Wednesday 21 August 2019

Acavallo Sensitive Bit

Cisco has been a bit of a challenge to bit. He's a bit fussy in his mouth. It's where he primarily exhibits tension. But I'm pretty sure that's is due to some discomfort. Even when he is reaching forward into contact, and I like the feeling of the connection, he's clacking his teeth together constantly.

Trying different bits can get stupid expensive unless you have some friends that you can borrow from. I don't have said friends. Everyone I ride with has the basic bits that I've already tried. There are one or two places in Canada that offer bit rentals, but shipping back and forth will likely cost $30-$40 plus the cost of the rental. So to try a single bit could be upwards of 25% of the cost of the bit new.
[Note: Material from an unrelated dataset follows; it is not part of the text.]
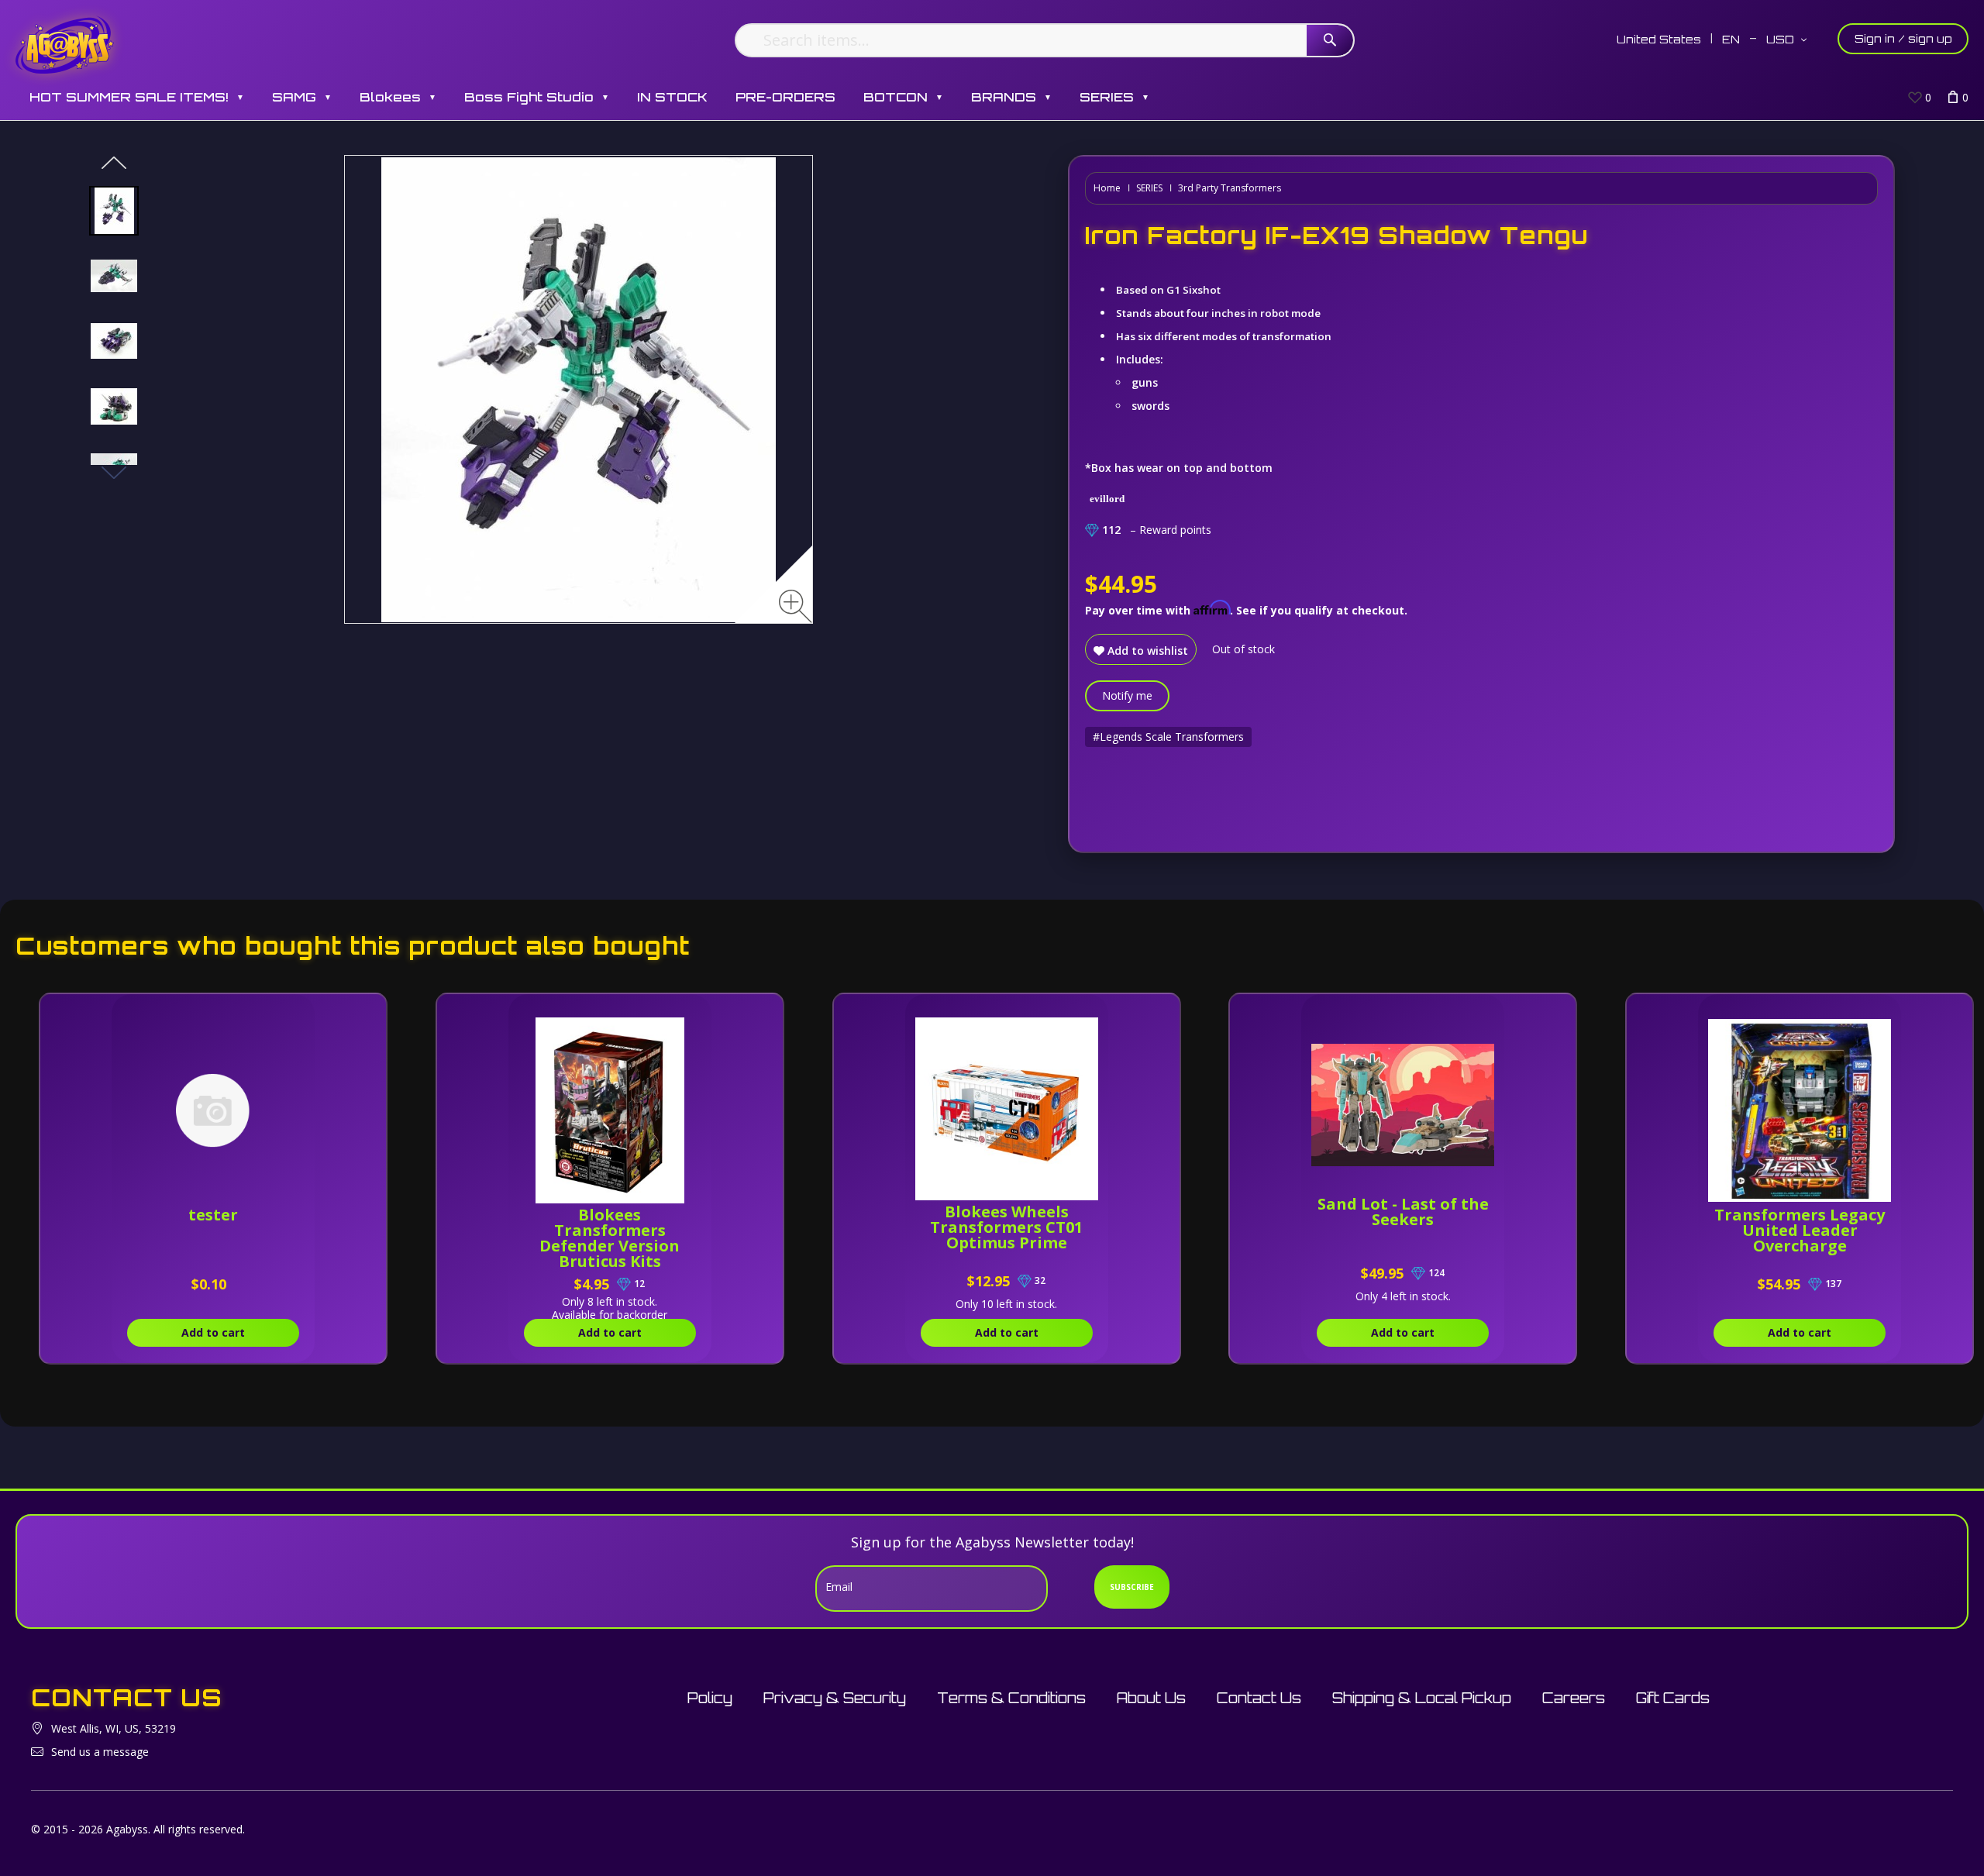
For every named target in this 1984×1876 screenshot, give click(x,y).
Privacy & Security (834, 1698)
I haven't quite figured out what Cisco wants in a bit. When I started him, he definitely didn't like tongue pressure. I used the Bombers Happy Tongue for about a year because of this. Lately, I've tried a couple of jointed bits, and he's been accepting of the idea. I used a Sprenger Dynamic KK snaffle a couple of times, but decided I liked him in the Happy Tongue better. Then I tried Phantom's Neue Schule baucher. I think I like the connection a little bit better than in the Happy Tongue. However, it hasn't fixed the clacking teeth problem.
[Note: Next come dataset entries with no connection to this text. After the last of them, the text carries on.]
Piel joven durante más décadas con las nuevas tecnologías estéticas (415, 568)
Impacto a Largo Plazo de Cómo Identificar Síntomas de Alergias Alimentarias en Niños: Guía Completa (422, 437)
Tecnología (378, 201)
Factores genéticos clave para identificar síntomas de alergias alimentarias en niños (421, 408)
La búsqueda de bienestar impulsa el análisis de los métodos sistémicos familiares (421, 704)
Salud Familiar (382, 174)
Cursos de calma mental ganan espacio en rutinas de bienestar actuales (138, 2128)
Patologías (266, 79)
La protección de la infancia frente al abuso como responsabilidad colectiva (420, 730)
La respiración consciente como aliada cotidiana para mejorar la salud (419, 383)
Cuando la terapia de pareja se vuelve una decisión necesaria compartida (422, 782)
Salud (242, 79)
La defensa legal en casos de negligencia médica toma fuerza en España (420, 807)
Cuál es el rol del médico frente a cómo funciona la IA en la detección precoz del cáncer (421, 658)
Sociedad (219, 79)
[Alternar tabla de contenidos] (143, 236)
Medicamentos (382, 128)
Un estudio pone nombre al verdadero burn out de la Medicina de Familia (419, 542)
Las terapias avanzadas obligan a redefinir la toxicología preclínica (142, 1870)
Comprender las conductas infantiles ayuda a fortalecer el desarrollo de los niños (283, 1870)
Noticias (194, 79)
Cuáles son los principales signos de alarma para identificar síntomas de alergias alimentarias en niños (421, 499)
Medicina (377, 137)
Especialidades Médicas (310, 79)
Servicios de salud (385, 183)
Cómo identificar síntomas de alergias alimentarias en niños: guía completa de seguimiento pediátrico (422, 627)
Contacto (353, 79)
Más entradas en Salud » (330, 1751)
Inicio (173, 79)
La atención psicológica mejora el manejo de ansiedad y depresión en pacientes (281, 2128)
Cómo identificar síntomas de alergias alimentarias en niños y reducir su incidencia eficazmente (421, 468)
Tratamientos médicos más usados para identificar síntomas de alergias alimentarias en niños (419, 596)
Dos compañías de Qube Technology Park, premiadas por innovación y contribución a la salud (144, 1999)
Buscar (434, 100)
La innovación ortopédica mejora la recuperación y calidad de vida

So I'm still on the hunt for his bit.

Now, I know that a bit is not a miracle item that will solve all the rider's problems. I'm an amateur rider, and surprise, surprise, I ride like one. My hands are not perfect. They could be more still. But I always try to ride with my hands thinking forward and pushing the bit towards the horse's mouth, not backwards towards me. I try. It doesn't mean I succeed.
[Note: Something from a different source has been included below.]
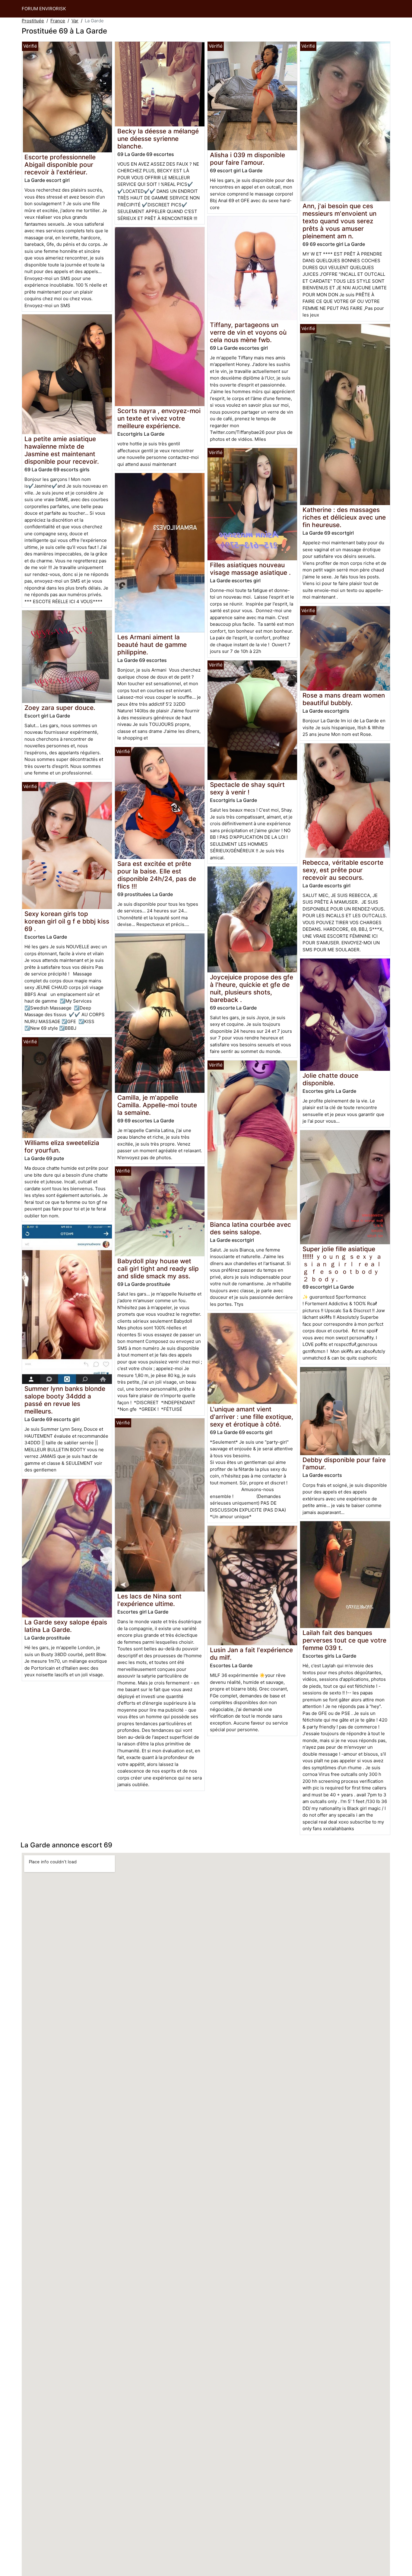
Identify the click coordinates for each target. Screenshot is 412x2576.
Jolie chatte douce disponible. (330, 1079)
But I do think that there is a better bit out there for Cisco.

Last week I picked up one that was on my list to try - the Acavallo Sensitive bit.

It's a flexible mullen mouth. The mouthpiece is quite narrow - I saw some site say that it was about 14mm. But it's kind of oval versus round - the mouthpiece is flatter on the top and bottom.

It doesn't really have any part that is shaped to reduce tongue pressure, but because it is so flexible I was hoping that this would make up for it.

The D-rings on the sides are fixed, with slots for the cheekpieces and reins. There are two options as to where to put your reins - the lower slot would add some poll pressure (I didn't try this one). The middle slot for the reins is fairly generous so that the rein has some room to move before it would activate poll pressure. If you are using your reins in a normal hand position I can't really see it happening. Note that I had to drop my cheekpieces down two holes when I put the bridle on Cisco for this bit - if your bridle is already fitting small, you might end up with a problem fitting it.

The reason I wanted to try this bit was because of the flatter mouthpiece, it was still a mullen mouth, and I was hoping that Cisco would like the flexibility of the bit and be able to hold it more comfortable in his mouth.

He didn't like it.

I only tried it for one ride, so I might give it another chance. But I just didn't like the connection feeling that I had versus the other two bits I've been using. At the beginning of the ride I thought his mouth was quieter than it normally is, but by the end of the ride it was definitely just as active. The only reason I would try it again was because he was a bit up for the ride and took quite a while to settle, so it might not have been the best ride to judge new equipment.

This bit is quite a bit cheaper than the other bits I want to try - I paid $70 CDN for it. Bits are things that every horse has a different opinion about, so I'm not going to say if I recommend it or not. I do think that if you have a fussy horse it's definitely worth trying though.